Set of tasks -
1. From the forum post about the Apache POI library, copy the part that begins with the words containing "dump( poi_library )" and ends with "library with Lucee.".
2. Answer these questions using the forum post about the Apache POI library:
(a) What version number do all the downloaded jars share?
(b) What does the error message say when the WPF_document variable is uncommented and dumped?
(c) How long has the writer been working on this?

Study text -
"""
So I've recently discovered the Apache POI Library...
# cfml-general
h
So I've recently discovered the Apache POI Library. I've a project where I'm trying to modify text in word.docx documents. I went to chatGPT to see if it had suggestions, which it did. The suggestions don't seem to be working. I've downloaded the following jars and added them to the lib/ folder in my Lucee server/WEB-INF/blah/blah/lib folder. • poi-5.2.3.jar • poi-examples-5.2.3.jar • poi-excelant-5.2.3.jar • poi-javadoc-5.2.3.jar • poi-ooxml-5.2.3.jar • poi-xml-full-5.2.3.jar • poi-ooxml-lite-5.2.3.jar • poi-scratchpad-5.2.3.jar I restarted Lucee and tested. The only library that hasn't thrown a fit is the poi jar. I load the jars like so:
Copy code
poi_library = createObject("java","java.io.FileOutputStream")
  //WPF_document = createObject("java", "org.apache.poi.xwpf.usermodel.XWPFDocument")

  dump( poi_library )
The dump of the poi_library is the only thing that works at this point. When I uncomment the WPF_document variable and try to dump that I get an error. The error message reads: org/apache/commons/io/output/UnsynchronizedByteArrayOutputStream Interestingly, if I don't try and dump the variable, no error happens. I've been at this for about a day and the list of errors grows as I try to add more java classes. My hope is that someone out there has worked with the POI library successfully and can steer me in the right direction, or can post a link where someone explains the proper procedure to use the library with Lucee.
"""
Input data -
"""
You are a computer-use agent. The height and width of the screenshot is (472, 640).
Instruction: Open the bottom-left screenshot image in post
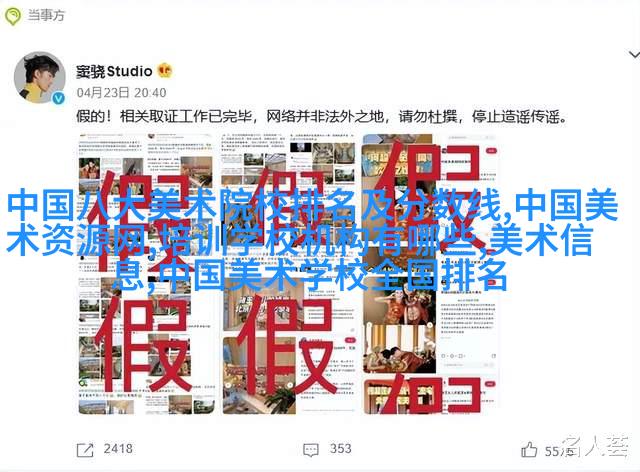pyautogui.click(x=147, y=345)
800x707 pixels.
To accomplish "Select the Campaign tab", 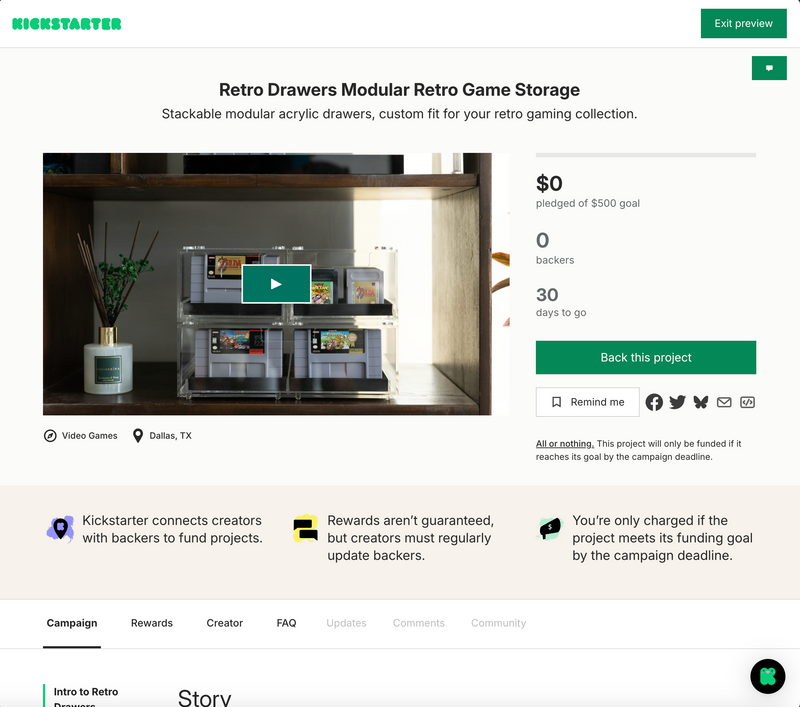I will tap(72, 623).
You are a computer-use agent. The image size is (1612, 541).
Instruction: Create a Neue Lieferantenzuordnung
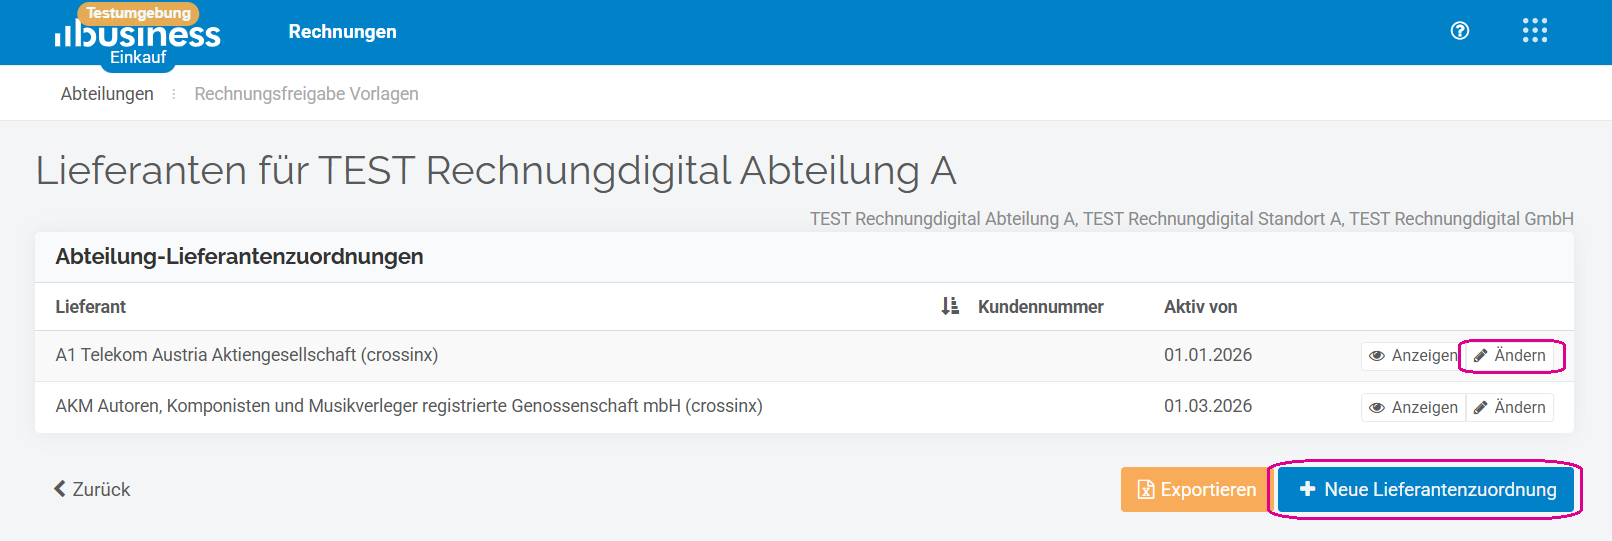coord(1426,490)
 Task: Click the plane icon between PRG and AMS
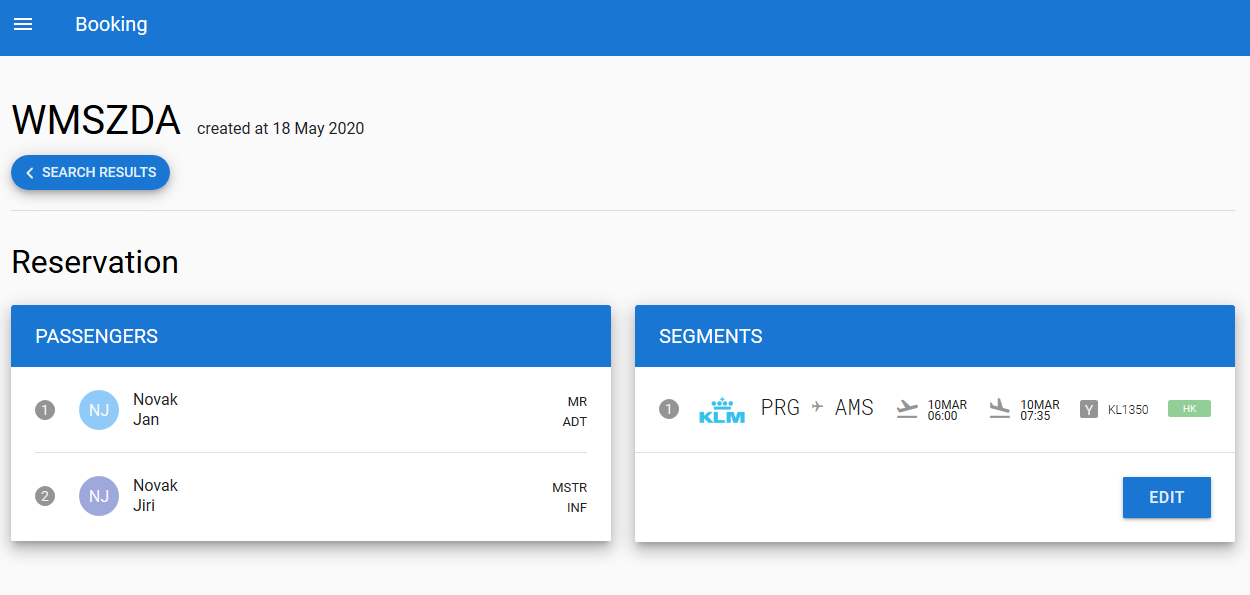pyautogui.click(x=817, y=407)
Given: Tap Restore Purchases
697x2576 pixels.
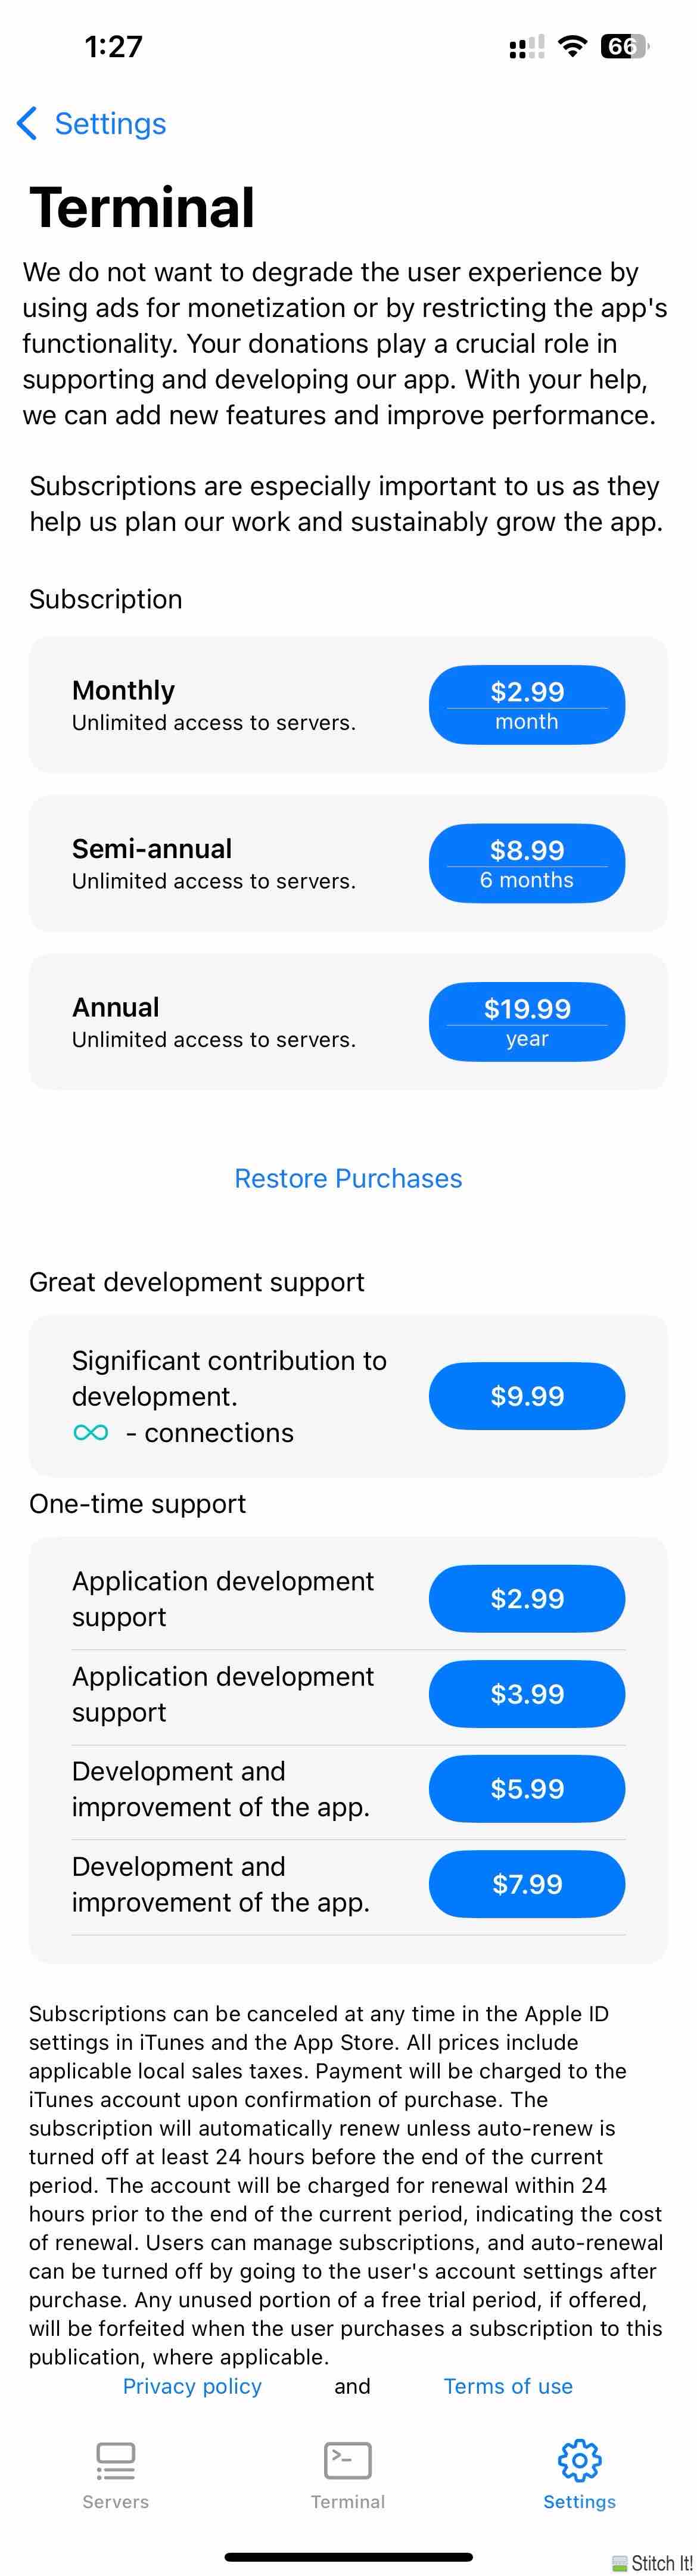Looking at the screenshot, I should (348, 1178).
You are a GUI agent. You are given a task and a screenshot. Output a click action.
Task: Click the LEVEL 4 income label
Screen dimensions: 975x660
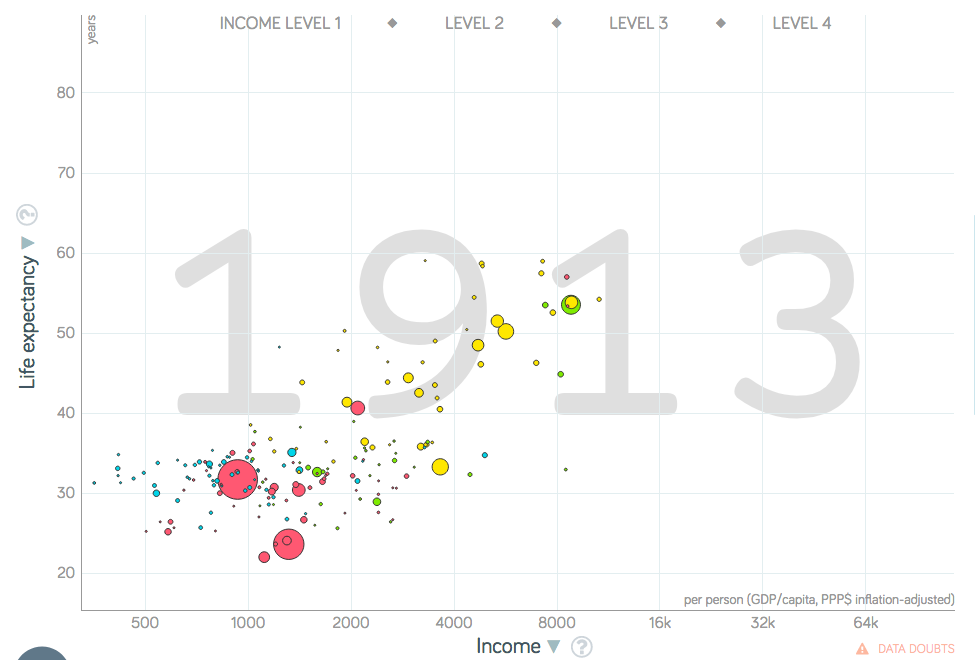(801, 23)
"""
Your responses -
1.
dump( poi_library )
The dump of the poi_library is the only thing that works at this point. When I uncomment the WPF_document variable and try to dump that I get an error. The error message reads: org/apache/commons/io/output/UnsynchronizedByteArrayOutputStream Interestingly, if I don't try and dump the variable, no error happens. I've been at this for about a day and the list of errors grows as I try to add more java classes. My hope is that someone out there has worked with the POI library successfully and can steer me in the right direction, or can post a link where someone explains the proper procedure to use the library with Lucee.

2.
(a) 5.2.3
(b) org/apache/commons/io/output/UnsynchronizedByteArrayOutputStream
(c) About a day